Work to be completed:
Within these entries, how many lines contain the word "agent"? Answer with the number alone.

[[ Recorded data, beginning ]]

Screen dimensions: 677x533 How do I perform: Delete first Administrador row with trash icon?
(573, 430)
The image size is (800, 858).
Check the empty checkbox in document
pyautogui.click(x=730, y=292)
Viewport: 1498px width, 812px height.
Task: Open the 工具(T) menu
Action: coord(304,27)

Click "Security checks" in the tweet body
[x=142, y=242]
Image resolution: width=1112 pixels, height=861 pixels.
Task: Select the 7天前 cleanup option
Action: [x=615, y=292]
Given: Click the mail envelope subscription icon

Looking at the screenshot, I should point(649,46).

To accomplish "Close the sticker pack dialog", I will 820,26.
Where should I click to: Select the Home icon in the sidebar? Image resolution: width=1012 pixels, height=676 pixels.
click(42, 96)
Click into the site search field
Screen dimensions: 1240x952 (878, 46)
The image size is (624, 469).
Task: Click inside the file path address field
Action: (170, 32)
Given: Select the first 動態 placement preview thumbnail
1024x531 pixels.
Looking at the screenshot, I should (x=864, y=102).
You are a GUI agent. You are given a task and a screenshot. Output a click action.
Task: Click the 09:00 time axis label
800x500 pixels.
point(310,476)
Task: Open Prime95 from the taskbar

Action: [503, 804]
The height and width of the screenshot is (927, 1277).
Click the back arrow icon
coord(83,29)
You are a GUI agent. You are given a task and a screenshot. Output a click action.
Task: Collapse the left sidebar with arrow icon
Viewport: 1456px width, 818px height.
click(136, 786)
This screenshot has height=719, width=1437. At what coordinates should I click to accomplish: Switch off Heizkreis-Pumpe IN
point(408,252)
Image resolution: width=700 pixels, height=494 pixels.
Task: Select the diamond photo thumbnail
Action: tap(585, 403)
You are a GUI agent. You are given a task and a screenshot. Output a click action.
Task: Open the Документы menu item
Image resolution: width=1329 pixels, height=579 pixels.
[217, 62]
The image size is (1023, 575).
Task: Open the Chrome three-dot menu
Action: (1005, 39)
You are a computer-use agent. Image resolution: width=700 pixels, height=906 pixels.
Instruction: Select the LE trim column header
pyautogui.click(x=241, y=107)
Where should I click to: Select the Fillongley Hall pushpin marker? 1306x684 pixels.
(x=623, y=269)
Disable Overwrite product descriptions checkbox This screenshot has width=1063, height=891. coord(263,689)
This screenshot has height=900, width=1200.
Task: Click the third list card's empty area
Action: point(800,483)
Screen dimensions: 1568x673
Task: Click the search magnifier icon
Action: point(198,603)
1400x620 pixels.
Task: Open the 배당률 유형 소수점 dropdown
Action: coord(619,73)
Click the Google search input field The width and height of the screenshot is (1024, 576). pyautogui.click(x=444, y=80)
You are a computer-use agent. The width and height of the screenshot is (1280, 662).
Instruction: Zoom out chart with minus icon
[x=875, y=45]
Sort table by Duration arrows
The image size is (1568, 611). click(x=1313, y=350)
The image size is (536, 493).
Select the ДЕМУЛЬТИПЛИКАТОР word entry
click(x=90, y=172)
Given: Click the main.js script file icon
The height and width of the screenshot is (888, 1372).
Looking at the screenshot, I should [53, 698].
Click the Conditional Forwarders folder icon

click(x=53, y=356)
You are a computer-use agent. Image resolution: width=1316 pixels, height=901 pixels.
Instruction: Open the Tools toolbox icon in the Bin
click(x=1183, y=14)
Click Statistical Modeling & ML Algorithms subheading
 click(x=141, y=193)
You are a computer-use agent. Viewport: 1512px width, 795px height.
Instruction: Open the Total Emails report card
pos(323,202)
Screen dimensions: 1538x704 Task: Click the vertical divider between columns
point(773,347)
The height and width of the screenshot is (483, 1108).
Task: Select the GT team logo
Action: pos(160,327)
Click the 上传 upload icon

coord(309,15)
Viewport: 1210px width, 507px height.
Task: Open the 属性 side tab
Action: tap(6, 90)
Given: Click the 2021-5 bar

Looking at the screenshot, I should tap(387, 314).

[[ Recorded data, end ]]

Solution for this exercise:
7